(Source data begins)
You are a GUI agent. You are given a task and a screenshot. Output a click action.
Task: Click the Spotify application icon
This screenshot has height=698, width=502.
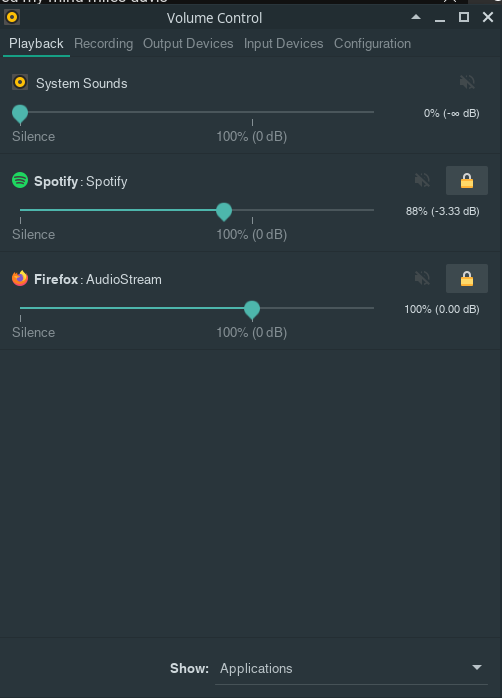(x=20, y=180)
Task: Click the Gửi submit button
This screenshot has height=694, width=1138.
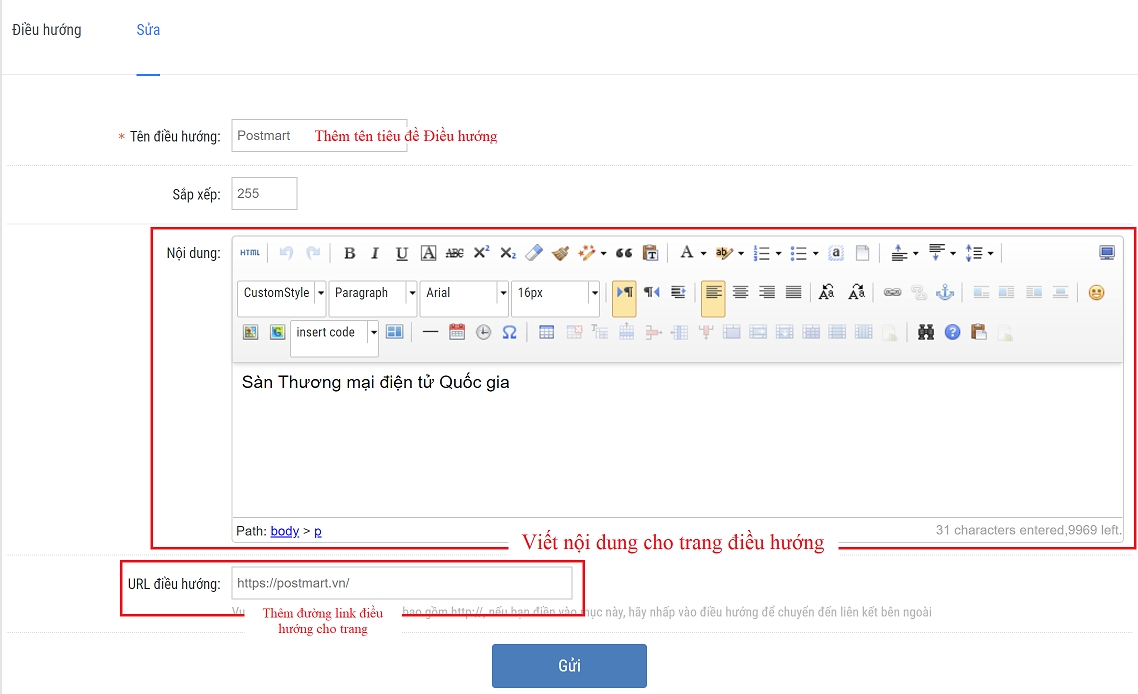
(Source data ends)
All entries above are to be reproduced exactly, with no pictures.

_Answer section_.
You are a GUI agent. You are given a task and a screenshot. Output a click action.
Task: Click the Spotify application icon
This screenshot has height=698, width=502.
(x=20, y=180)
Task: Click the Gửi submit button
This screenshot has height=694, width=1138.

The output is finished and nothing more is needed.